TASK ITEM A - Name the pieces of protective gear that the officer quoted in the police Covid-19 article says they don't have.
TASK ITEM B - Transcribe everything in the police Covid-19 article from "A force-wide email" down to "few important points.".

======== PAGE EXCERPT ========

Police officers who come into contact with people with Covid-19 while not wearing protective equipment are being told they must continue working.
A force-wide email has been sent out to officers giving them instructions to follow after dealing with the public during the strict lockdown aimed at slowing the spread of the virus.
The PSNI is stepping up patrols to enforce the lockdown.
Officers have been told they must continue their duties as normal if they come into contact with someone with coronavirus.
This is even if they are not wearing specialist protective equipment to help protect them from catching Covid-19.
The email states: "Given the change in public health guidance in relation to contact with suspected or known cases, there are a few important points.
"If you have contact with a known or suspected Covid-19 case, without wearing personal protective equipment... the following approach should be followed.
"Decontaminate, wash your hands as above, do not ring NHS 111, you do not need to self-isolate yourself, and continue working.
"Monitor your symptoms. If you develop a new persistent cough or high temperature, then self-isolate and follow the guidelines available on the Public Health Agency website."
One officer said: "It's fair to say people aren't happy about this.
"First of all, we don't have masks, gloves, sanitiser, or anything like that.
"There are specialist teams that get sent out to calls where a person has been identified as having or potentially having coronavirus and they have the proper protective equipment.
"The call handlers are asking screening questions when people ring up, but all it takes is for someone to lie, and then there are those who don't know they have the virus, and a normal crew is sent out.

======== EXTRACTED MATERIAL ========

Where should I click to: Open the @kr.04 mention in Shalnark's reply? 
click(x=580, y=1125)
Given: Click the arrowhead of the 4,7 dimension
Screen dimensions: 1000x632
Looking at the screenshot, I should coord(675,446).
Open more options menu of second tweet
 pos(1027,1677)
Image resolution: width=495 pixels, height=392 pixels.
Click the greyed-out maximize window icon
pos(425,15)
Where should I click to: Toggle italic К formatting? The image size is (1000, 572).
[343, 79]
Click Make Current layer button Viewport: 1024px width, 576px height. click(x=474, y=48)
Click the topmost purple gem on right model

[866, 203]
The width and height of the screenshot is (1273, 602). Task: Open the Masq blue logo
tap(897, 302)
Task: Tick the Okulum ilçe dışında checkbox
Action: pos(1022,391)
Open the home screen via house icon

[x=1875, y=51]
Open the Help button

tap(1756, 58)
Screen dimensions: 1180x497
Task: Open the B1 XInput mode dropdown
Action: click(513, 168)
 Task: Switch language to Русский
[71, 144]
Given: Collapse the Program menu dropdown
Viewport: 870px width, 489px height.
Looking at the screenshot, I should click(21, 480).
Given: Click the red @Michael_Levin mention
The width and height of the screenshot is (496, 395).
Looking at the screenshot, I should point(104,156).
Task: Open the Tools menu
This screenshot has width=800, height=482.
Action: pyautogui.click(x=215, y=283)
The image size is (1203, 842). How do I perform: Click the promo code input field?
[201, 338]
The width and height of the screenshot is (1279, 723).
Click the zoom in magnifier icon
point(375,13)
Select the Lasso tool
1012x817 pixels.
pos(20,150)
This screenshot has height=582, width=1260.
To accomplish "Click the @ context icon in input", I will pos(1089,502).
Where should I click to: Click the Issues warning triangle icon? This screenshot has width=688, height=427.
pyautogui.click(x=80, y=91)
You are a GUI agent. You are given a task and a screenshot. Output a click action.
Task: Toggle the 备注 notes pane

========

TASK OUTPUT A - Masks, gloves, and sanitiser.

TASK OUTPUT B -
A force-wide email has been sent out to officers giving them instructions to follow after dealing with the public during the strict lockdown aimed at slowing the spread of the virus.
The PSNI is stepping up patrols to enforce the lockdown.
Officers have been told they must continue their duties as normal if they come into contact with someone with coronavirus.
This is even if they are not wearing specialist protective equipment to help protect them from catching Covid-19.
The email states: "Given the change in public health guidance in relation to contact with suspected or known cases, there are a few important points.